Selbst der politisch sehr korrekte Bruce Ferguson kommt mit „Walking And Thinking And Walking“ nicht über Metapherndoppelung hinaus. Man geht an Bildern, Environments und mechanischen Objekten vorbei, mit denen diverse KünstlerInnen über das Gehen nachdenken oder eben dem Denken nachgehen. Mona Hatoum zieht auf einem Performance-Foto ein paar Knobelbecher hinter sich her, Barbara Bloom baut eine poetische Brücke in einen imaginären japanischen Garten, und Bruce Nauman stampft per Videomonitor stundenlang durchs Atelier. Auf dem Weg zum Ausgang begegnet man noch Gerhard Richters „Sekretärin“ der grauen Periode, die leider gleich wieder hinter dekorativem Efeu verschwindet, und im Museumscafé läuft als Abschluß ein Clip der Gruppe Talking Heads – „We're on our road to nowhere“. Wenigstens Charles Ray versucht mit einem dann doch harmlosen Planspiel das naturalistisch anmutende Sinnrevival zu konterkarieren. Seine „Family Romance“ aus unförmig angeschwollenen Puppen schart sich als genetische Gruppenmutation um Giacomettis dürre Wanderer, die er vom Museum geliehen hat.

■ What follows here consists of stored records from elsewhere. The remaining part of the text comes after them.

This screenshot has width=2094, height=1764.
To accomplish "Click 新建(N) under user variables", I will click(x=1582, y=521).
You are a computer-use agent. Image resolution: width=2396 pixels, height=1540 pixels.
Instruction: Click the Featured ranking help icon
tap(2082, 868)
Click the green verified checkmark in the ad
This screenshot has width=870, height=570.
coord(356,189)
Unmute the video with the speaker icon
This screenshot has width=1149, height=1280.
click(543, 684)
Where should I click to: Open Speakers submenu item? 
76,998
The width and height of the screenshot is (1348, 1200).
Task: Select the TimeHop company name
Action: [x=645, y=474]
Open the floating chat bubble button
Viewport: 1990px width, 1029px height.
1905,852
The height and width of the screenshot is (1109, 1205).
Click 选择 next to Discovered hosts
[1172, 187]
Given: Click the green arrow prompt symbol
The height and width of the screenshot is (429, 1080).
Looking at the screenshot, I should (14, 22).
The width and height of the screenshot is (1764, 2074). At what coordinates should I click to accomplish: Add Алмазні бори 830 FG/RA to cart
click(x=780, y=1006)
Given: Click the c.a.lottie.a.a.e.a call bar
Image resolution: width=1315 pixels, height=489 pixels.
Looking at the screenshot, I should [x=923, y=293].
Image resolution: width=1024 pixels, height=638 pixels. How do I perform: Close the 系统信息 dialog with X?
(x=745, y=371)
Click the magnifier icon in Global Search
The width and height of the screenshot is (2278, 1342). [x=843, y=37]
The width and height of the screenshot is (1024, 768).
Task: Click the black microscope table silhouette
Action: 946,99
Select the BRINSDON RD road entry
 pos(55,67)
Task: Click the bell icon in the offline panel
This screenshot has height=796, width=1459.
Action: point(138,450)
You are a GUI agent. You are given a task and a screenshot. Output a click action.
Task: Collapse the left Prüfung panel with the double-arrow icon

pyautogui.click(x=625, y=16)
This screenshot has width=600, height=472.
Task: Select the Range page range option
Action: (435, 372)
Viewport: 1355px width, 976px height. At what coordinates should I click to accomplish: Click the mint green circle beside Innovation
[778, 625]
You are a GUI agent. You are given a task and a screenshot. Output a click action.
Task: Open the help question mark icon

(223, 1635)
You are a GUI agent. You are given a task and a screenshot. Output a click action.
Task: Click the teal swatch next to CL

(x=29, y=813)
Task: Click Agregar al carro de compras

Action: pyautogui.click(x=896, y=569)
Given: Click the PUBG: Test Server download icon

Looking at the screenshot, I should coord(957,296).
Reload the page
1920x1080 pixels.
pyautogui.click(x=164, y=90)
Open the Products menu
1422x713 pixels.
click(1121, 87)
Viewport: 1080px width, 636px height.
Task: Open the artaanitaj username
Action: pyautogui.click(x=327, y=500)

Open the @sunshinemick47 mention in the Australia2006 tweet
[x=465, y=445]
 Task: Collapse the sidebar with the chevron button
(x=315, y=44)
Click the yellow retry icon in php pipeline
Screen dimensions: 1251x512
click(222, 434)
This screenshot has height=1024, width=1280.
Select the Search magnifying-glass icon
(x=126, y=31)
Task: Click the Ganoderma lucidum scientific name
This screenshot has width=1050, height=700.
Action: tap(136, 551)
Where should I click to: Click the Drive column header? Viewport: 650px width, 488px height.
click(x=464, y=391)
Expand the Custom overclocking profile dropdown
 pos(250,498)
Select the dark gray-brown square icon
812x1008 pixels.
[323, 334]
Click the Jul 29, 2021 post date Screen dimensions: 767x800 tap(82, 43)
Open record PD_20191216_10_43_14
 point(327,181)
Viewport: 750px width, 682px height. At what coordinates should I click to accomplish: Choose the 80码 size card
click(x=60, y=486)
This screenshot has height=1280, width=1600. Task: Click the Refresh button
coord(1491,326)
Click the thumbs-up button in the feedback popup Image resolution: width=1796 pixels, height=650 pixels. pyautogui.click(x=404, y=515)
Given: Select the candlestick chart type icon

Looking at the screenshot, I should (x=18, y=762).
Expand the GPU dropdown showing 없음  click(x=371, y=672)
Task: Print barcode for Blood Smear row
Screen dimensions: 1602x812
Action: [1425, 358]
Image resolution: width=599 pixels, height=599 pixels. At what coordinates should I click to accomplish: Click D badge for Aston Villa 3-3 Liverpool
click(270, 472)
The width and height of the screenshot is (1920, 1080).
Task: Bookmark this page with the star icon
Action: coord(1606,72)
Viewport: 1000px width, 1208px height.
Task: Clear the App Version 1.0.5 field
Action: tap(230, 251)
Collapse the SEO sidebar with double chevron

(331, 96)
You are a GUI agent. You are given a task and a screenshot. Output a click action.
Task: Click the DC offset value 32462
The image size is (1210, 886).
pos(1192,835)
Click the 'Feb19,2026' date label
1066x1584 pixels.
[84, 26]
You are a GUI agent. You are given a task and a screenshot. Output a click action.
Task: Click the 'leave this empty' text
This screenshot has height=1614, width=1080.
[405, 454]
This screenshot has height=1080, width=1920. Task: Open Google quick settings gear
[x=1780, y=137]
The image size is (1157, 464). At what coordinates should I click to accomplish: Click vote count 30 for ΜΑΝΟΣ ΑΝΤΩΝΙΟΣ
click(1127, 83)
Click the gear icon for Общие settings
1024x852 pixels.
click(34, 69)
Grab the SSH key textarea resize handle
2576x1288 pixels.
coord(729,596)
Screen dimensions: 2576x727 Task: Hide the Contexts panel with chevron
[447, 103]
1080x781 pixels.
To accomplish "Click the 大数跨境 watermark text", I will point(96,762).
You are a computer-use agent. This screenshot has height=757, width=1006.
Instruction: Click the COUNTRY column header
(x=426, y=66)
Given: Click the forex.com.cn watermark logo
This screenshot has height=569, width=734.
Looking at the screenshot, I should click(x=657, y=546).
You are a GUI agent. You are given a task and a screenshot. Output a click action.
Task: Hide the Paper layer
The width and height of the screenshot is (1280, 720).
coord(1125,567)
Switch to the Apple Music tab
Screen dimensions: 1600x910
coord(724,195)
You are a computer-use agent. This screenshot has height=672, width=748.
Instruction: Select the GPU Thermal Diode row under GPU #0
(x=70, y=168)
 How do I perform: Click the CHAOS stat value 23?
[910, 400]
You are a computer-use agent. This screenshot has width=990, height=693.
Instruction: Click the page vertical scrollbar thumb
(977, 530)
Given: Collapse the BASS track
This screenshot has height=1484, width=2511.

Hier die sorgenvolle Existenz der Moderne, dort der Trash des Post-Human, dazwischen Jenny Holzers Granitbänke mit eingravierten Meditationen am Wegesrand. Auf diese Weise handelt Ferguson jede Position ab, ohne selbst eine eigene beziehen zu müssen. Natürlich finden sich auch Arbeiten über Emigration und Flüchtlingselend, Umweltverschmutzung oder den aufrechten Gang im Allgemeinen. Selbst die Arbeiterklasse bekommt im Engels-Zitat über die Unfähigkeit, sich zu vereinigen, ihren Platz im Museum: „... they rush past one another as if they had nothing in common ...“ steht in zarter Schablonenschrift auf eine Fensterscheibe geschrieben. Klassenkampf mit Blick aufs Meer.

Während Iwona Blazwick mit der Abteilung „Work in Progress“ zwischen Endlosrecherchen und monomanischer Tagebuchkunst pendelt, die sich von Raymond Pettibons hervorragenden Surf- Zeichnungen bis zur numerierten Babywindelkollektion von Mary Kelly erstreckt, hat Ute Meta Bauer „NowHere“ als Ereignis zum Thema gemacht. Was geht an gesellschaftlichen Energien verloren, wenn Kunst den Betrieb bloß mit Bildern beliefert? Ihr „?“ allerdings ist ein Gesamtkunstwerk, das mit Joseph Beuys beginnt und ebendort auch endet. Bauers Fragezeichen kennt nur eine Referenz: Obwohl sie „Beuys nicht zum Helden machen wollte“, füllt seine „Honigpumpe am Arbeitsplatz“, die zuerst auf der documenta 1977 errichtet wurde, nebst Dokumenten der Aktion einen kompletten Saal des Louisiana. Harald Szeemann kommt als Zeitzeuge zu Wort, René Block wird wegen seiner Fotos vom Aufbau damals als Mitinitiator angeführt. Der Rest ist Zuarbeit eines Teams jüngerer KünstlerInnen aus dem Umfeld der aktivistischen Wohlfahrtsausschüsse, die Fanzines über ihr Selbstverständnis erstellt haben, und nun als Bausteine im All-over der „sozialen Plastik“ verschwinden. Am Ende wird statt der idealen Kunstfamilie nur Ute Meta Bauer als Kuratorin mit museumspädagogischem Know-how in Erinnerung bleiben. Und der Kölner Fareed Armaly, der sie bei diesem Projekt kontextkünstlerisch beraten hat. Immerhin sammelt der Aachener Fotograf Wilhelm Schürmann seine Arbeiten.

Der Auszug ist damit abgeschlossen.